READING PASSAGE:
◆ ◆ ◆ ◆
The difference between right and wrong
In classification problems there are a lot of metrics that you can look at, but they all have blindspots. It can be really easy to build a model that scores well on some metric but ends up not being useful to the problem you’re trying to solve. When you see a metric for some model it’s useful to bear in mind what this metric measures, and equally importantly, what it doesn’t.
Confusion Matrix
Let’s say we’re dealing with a binary classification problem, we have some data, $X$, and some binary labels $Y \in (0,1)$. We’ve built a model that, given $X$, comes up with a classification $\hat{Y} \in (0,1)$. How do we measure the performance of that model on new data? Well there are 4 possible outcomes
This is called a confusion matrix, and from it we can see there are 2 ways for us to be right, a true positive (label a $1$ as $1$), or a true negative (label a $0$ as $0$). Unfortunately there are also 2 ways for us to be wrong, a false positive (label a $0$ as $1$) a false negative (label a $1$ as $0$). These are often called type I and type II errors respectively.^{1}
These 4 values tell us everything we need to know about a given classifier, but how do we compare 2 classifiers to one another? For that it would be useful to have a single number, a metric; a better classifier gets a bigger number. But there’s the rub, the issue with all metrics boils down to the fact that you can’t compress all of the information in this $2\times2$ matrix into one number without losing something along the way. This is why we have a whole lot of metrics, each answers a different question, and why picking the right one for the problem you’re working on is so important.
◆ ◆ ◆ ◆
USING THE INFORMATION:
• A. In the text on classification metrics, what are false positives and false negatives often called?
• B. Write out the part of the text on classification metrics starting at "The difference between" and ending at "what it doesn’t.", renaming every "model" to "classifier".
The listing has nothing to do with the text on classification metrics.

INFORMATION SUPPLIED:
◆ ◆ ◆ ◆
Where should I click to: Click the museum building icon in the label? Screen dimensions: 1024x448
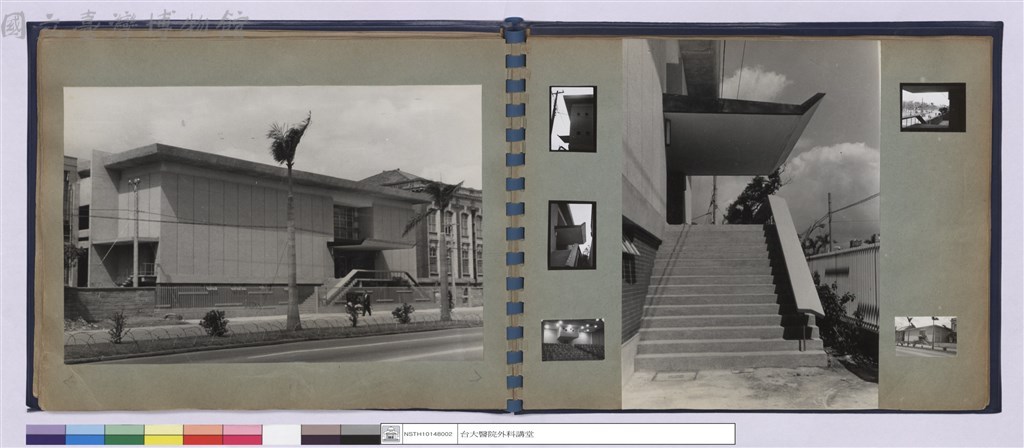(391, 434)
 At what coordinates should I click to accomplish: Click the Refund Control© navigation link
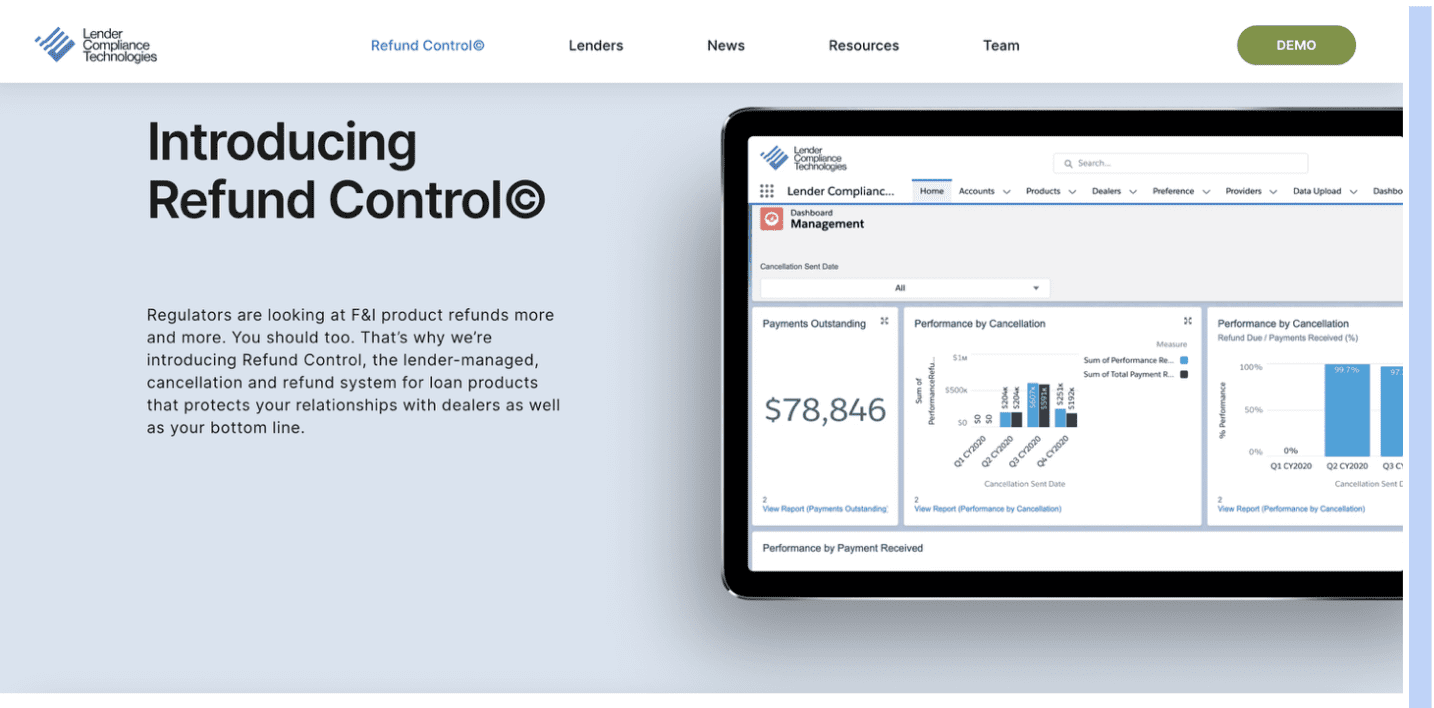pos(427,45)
◆ ◆ ◆ ◆
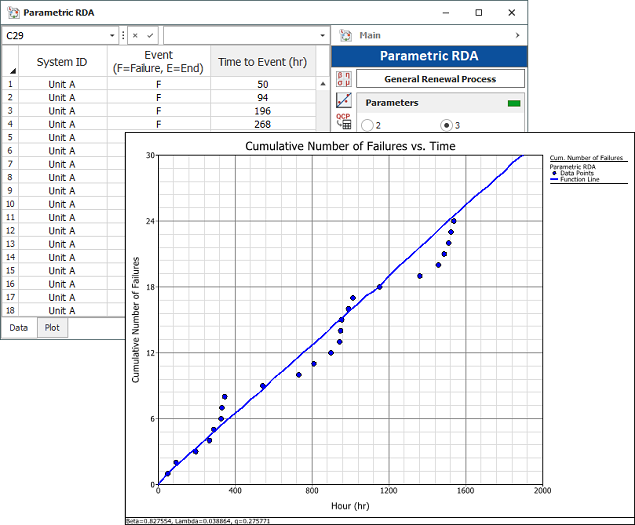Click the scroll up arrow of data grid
◆ ◆ ◆ ◆
COMPLETED EXERCISE:
• A. They are often called type I and type II errors, respectively.

• B.
The difference between right and wrong
In classification problems there are a lot of metrics that you can look at, but they all have blindspots. It can be really easy to build a classifier that scores well on some metric but ends up not being useful to the problem you’re trying to solve. When you see a metric for some classifier it’s useful to bear in mind what this metric measures, and equally importantly, what it doesn’t.